Wednesday, December 28, 2011

Understanding Positive Thinking (Part 2)


The desire and obsession with perfection can mar your thinking pattern and create a cesspool of negativity that one can drown in.

There is no problem with aiming at perfection.  It is a good way to work with your goals and objectives.  However, the pitfall lies in interpreting the outcome when things don’t shape up well.

John Lennon said that “Life is what happens to us while we are making other plans”.  There you have it – truth from one of earth’s profound poets.  Things don’t go as planned – so what?  You make amends.  Wallowing in self pity is symptomatic of our lack of understanding of the process of life.  Rolling is the dirt is not the best way of becoming clean.

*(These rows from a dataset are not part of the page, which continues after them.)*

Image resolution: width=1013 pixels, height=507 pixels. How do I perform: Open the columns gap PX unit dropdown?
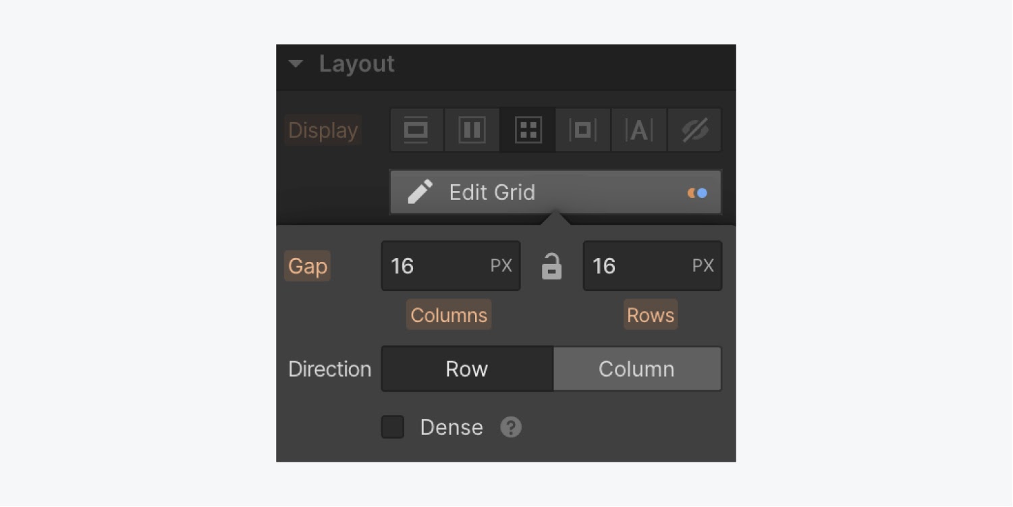(x=501, y=266)
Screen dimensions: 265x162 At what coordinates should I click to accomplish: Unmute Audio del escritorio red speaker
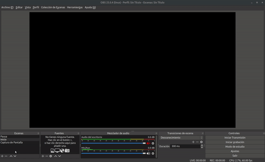[148, 144]
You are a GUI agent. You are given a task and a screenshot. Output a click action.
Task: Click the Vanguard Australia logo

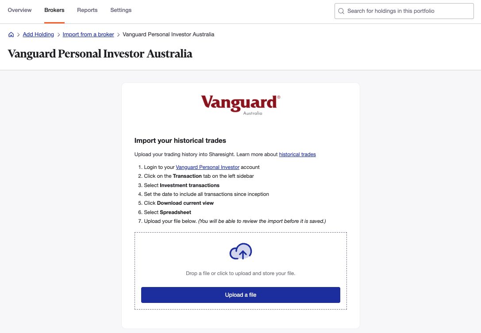[240, 104]
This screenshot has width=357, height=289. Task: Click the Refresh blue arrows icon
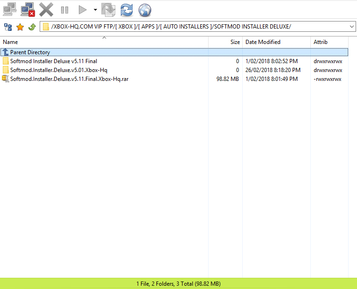[x=126, y=10]

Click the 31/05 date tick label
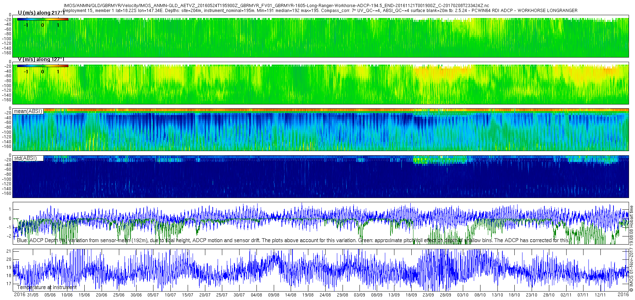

Positive thinking is not about fooling yourself or rationalizing all the important feedback that you get from your friends, peers, colleagues, school, and college or from home.  Feedback has its value.  A disease is a feedback that you have not been paying attention to how you have been treating your body.  Failure is a feedback showing you that you need to prepare for something. Positive thinking is about assessing the feedback in a motivating manner and without any ridicule to oneself.  We are our harshest critics, as some say.

It’s a harsh world. There is no need to make it more so with ridicule to oneself.   However, there are times when it’s ok to Thank God that elephants don’t fly!!